The HPC market is developing quickly pushed by new application domains (i.e. computationally intensive data analytics), new applications of massively parallel computations, and by the increased ability of new customers to enter the market. In this scenario, it is necessary to develop a middleware able to make the system reliable despite the increasing number of resources and the descreasing mean time between failures.
To manage this complexity, the EU Horizon 2020 project RECIPE will provide:
- A hierarchical runtime resource management infrastructure able to optimise energy efficiency and to minimise the occurrence of termal hotspots.
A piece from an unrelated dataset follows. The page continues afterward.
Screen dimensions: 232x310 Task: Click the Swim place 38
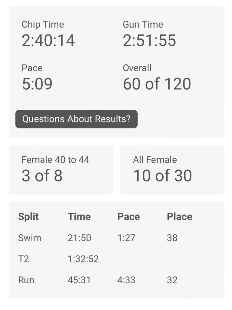(x=172, y=238)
Such infrastructure will also enforce the time constraints imposed by the application, ensuring reliability for both time-critical and throughput-oriented computations;
- A predictive reliability methodology to support QoS in face of both transient and long-term hardware failures;
- A set of integration layers to allow the resource manager to interact with both the application and the underlying deeply heterogeneous architecture.
- To increase the energy efficiency of HPC systems by 25%, with an improvement of 15% of MTTF;
- To improve the energy-delay product by up to 25%;
- To reduce the occurrence of fault executions by 20% with recovery times compatible to real-time performance and full exploitation of available resources under non-saturated conditions.
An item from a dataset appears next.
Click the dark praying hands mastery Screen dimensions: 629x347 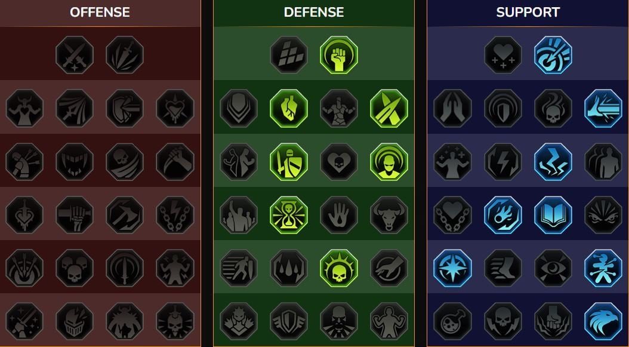pyautogui.click(x=453, y=109)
The RECIPE project will assess its results against real world use cases, addressing key application domains:
- Geophysical exploration: thanks to the efficient implementation of the RTRM, the resulting Full Waveform Inversion tool reduces the uncertainty of current seismic exploration surveys;
- Environmental monitoring and metereology: the developed RTRM will improve the ability to keep the status of water basins under control and the behaviour of power plants exploiting renewable energy sources (RES) such as wind turbines;
- Bio-medical machine learning and big data analytics: the developed software infrastructure will enable the deployment of the epileptic seizure detection algorithms in a prototype platform able to manage a large-scale population while meeting the real-time requirements of the application.
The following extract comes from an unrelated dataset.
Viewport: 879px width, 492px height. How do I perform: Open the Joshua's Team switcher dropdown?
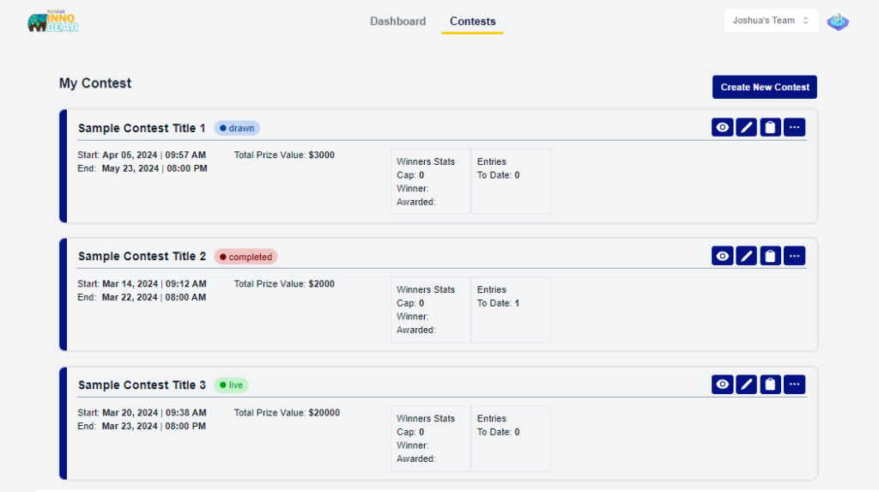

To enact this ambitious research and innovation program, the RECIPE project relies on a consortium composed of leading academic partners, including POLIMI, the largest technical University in Italy, providing expertise on resource management and programming models as well as scientific coordination; EPFL, the leading provider of thermal models for HPC; UPV, one of the key innovators in optimized interconnection networks, and CeRICT, providing expertise on accelerators; as well as two supercomputing centers: BSC, one of the leading HPC providers in Europe with the MareNostrum, classed 13th in the Top 500 in June 2017, and PSNC, another Top 500 HPC center in Poland; a research hospital from Switzerland, CHUV, and an SME active in product design and development, IBTS, which provide effective exploitation avenues through industry-based use cases.